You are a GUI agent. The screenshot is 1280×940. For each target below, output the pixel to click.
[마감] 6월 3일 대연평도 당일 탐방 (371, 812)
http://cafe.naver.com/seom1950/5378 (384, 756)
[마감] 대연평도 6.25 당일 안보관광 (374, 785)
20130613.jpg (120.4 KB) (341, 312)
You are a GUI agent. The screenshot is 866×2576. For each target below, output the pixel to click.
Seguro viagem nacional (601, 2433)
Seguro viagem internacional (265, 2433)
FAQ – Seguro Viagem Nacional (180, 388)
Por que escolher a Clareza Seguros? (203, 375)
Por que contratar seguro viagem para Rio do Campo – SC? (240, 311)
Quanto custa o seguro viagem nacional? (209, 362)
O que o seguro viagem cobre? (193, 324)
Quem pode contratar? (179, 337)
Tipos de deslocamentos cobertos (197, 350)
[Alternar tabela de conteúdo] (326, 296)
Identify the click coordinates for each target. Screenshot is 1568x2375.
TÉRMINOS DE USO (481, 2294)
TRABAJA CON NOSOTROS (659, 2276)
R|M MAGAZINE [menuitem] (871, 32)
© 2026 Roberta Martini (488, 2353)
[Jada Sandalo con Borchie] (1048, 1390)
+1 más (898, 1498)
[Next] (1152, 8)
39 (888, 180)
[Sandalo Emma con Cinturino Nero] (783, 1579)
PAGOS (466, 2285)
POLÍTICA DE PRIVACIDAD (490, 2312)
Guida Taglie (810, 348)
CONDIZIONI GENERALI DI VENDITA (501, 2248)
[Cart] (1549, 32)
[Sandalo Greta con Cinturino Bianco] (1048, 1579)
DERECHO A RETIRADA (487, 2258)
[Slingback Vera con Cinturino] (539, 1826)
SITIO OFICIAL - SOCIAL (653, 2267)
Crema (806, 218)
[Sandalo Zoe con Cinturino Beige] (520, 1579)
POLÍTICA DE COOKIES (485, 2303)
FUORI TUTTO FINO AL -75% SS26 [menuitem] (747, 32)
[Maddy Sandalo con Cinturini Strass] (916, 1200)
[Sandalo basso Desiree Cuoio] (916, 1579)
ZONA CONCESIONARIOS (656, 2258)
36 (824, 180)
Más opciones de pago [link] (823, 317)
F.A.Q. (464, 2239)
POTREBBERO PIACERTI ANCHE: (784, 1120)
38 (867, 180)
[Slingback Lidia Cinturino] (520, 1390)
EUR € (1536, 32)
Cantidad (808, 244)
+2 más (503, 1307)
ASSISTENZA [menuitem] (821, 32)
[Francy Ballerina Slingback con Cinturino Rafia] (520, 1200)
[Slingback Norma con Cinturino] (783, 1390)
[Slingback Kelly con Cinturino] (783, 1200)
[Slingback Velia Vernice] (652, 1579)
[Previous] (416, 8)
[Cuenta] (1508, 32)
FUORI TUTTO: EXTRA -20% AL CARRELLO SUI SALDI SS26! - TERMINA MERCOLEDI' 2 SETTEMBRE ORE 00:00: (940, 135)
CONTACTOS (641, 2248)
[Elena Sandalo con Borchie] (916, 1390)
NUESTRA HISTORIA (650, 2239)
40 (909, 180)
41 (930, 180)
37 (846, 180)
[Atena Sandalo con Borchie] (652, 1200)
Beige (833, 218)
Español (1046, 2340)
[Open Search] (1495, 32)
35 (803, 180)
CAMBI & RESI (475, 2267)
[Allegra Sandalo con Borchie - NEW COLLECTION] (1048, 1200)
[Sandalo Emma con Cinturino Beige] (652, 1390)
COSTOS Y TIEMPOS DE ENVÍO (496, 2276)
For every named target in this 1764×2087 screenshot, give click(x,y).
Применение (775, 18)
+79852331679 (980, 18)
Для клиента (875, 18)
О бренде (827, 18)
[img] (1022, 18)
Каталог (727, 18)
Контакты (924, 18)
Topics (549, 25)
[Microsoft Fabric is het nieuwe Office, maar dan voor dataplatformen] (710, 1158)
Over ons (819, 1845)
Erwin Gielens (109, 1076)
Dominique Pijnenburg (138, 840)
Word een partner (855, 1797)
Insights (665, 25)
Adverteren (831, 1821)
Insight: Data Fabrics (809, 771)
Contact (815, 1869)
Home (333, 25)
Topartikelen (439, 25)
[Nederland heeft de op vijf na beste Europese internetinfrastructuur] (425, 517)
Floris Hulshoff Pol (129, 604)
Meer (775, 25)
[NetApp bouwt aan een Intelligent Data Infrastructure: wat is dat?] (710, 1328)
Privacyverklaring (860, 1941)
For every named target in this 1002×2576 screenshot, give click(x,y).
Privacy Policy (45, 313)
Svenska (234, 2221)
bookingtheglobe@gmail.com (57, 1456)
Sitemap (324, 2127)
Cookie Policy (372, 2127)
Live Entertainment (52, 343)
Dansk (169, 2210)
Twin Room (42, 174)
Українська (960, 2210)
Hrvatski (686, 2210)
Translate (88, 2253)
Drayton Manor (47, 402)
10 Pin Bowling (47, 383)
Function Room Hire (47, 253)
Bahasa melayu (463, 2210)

**Task item**
You are asked to transcribe all of the data above exactly.

**Written answer**
You are a GUI agent. The screenshot is 1280×940. For each target below, output the pixel to click.
[마감] 6월 3일 대연평도 당일 탐방 (371, 812)
http://cafe.naver.com/seom1950/5378 (384, 756)
[마감] 대연평도 6.25 당일 안보관광 (374, 785)
20130613.jpg (120.4 KB) (341, 312)
You are a GUI agent. The screenshot is 866×2576. For each target below, output the pixel to click.
Seguro viagem nacional (601, 2433)
Seguro viagem internacional (265, 2433)
FAQ – Seguro Viagem Nacional (180, 388)
Por que escolher a Clareza Seguros? (203, 375)
Por que contratar seguro viagem para Rio do Campo – SC? (240, 311)
Quanto custa o seguro viagem nacional? (209, 362)
O que o seguro viagem cobre? (193, 324)
Quem pode contratar? (179, 337)
Tipos de deslocamentos cobertos (197, 350)
[Alternar tabela de conteúdo] (326, 296)
Identify the click coordinates for each target. Screenshot is 1568x2375.
TÉRMINOS DE USO (481, 2294)
TRABAJA CON NOSOTROS (659, 2276)
R|M MAGAZINE [menuitem] (871, 32)
© 2026 Roberta Martini (488, 2353)
[Jada Sandalo con Borchie] (1048, 1390)
+1 más (898, 1498)
[Next] (1152, 8)
39 (888, 180)
[Sandalo Emma con Cinturino Nero] (783, 1579)
PAGOS (466, 2285)
POLÍTICA DE PRIVACIDAD (490, 2312)
Guida Taglie (810, 348)
CONDIZIONI GENERALI DI VENDITA (501, 2248)
[Cart] (1549, 32)
[Sandalo Greta con Cinturino Bianco] (1048, 1579)
DERECHO A RETIRADA (487, 2258)
[Slingback Vera con Cinturino] (539, 1826)
SITIO OFICIAL - SOCIAL (653, 2267)
Crema (806, 218)
[Sandalo Zoe con Cinturino Beige] (520, 1579)
POLÍTICA DE COOKIES (485, 2303)
FUORI TUTTO FINO AL -75% SS26 [menuitem] (747, 32)
[Maddy Sandalo con Cinturini Strass] (916, 1200)
[Sandalo basso Desiree Cuoio] (916, 1579)
ZONA CONCESIONARIOS (656, 2258)
36 (824, 180)
Más opciones de pago [link] (823, 317)
F.A.Q. (464, 2239)
POTREBBERO PIACERTI ANCHE: (784, 1120)
38 (867, 180)
[Slingback Lidia Cinturino] (520, 1390)
EUR € (1536, 32)
Cantidad (808, 244)
+2 más (503, 1307)
ASSISTENZA [menuitem] (821, 32)
[Francy Ballerina Slingback con Cinturino Rafia] (520, 1200)
[Slingback Norma con Cinturino] (783, 1390)
[Slingback Kelly con Cinturino] (783, 1200)
[Slingback Velia Vernice] (652, 1579)
[Previous] (416, 8)
[Cuenta] (1508, 32)
FUORI TUTTO: EXTRA -20% AL CARRELLO SUI SALDI SS26! - TERMINA MERCOLEDI' 2 SETTEMBRE ORE 00:00: (940, 135)
CONTACTOS (641, 2248)
[Elena Sandalo con Borchie] (916, 1390)
NUESTRA HISTORIA (650, 2239)
40 (909, 180)
41 (930, 180)
37 (846, 180)
[Atena Sandalo con Borchie] (652, 1200)
Beige (833, 218)
Español (1046, 2340)
[Open Search] (1495, 32)
35 (803, 180)
CAMBI & RESI (475, 2267)
[Allegra Sandalo con Borchie - NEW COLLECTION] (1048, 1200)
[Sandalo Emma con Cinturino Beige] (652, 1390)
COSTOS Y TIEMPOS DE ENVÍO (496, 2276)
For every named target in this 1764×2087 screenshot, give click(x,y).
Применение (775, 18)
+79852331679 (980, 18)
Для клиента (875, 18)
О бренде (827, 18)
[img] (1022, 18)
Каталог (727, 18)
Контакты (924, 18)
Topics (549, 25)
[Microsoft Fabric is het nieuwe Office, maar dan voor dataplatformen] (710, 1158)
Over ons (819, 1845)
Erwin Gielens (109, 1076)
Dominique Pijnenburg (138, 840)
Word een partner (855, 1797)
Insights (665, 25)
Adverteren (831, 1821)
Insight: Data Fabrics (809, 771)
Contact (815, 1869)
Home (333, 25)
Topartikelen (439, 25)
[Nederland heeft de op vijf na beste Europese internetinfrastructuur] (425, 517)
Floris Hulshoff Pol (129, 604)
Meer (775, 25)
[NetApp bouwt aan een Intelligent Data Infrastructure: wat is dat?] (710, 1328)
Privacyverklaring (860, 1941)
For every named target in this 1002×2576 screenshot, give click(x,y).
Privacy Policy (45, 313)
Svenska (234, 2221)
bookingtheglobe@gmail.com (57, 1456)
Sitemap (324, 2127)
Cookie Policy (372, 2127)
Live Entertainment (52, 343)
Dansk (169, 2210)
Twin Room (42, 174)
Українська (960, 2210)
Hrvatski (686, 2210)
Translate (88, 2253)
Drayton Manor (47, 402)
10 Pin Bowling (47, 383)
Function Room Hire (47, 253)
Bahasa melayu (463, 2210)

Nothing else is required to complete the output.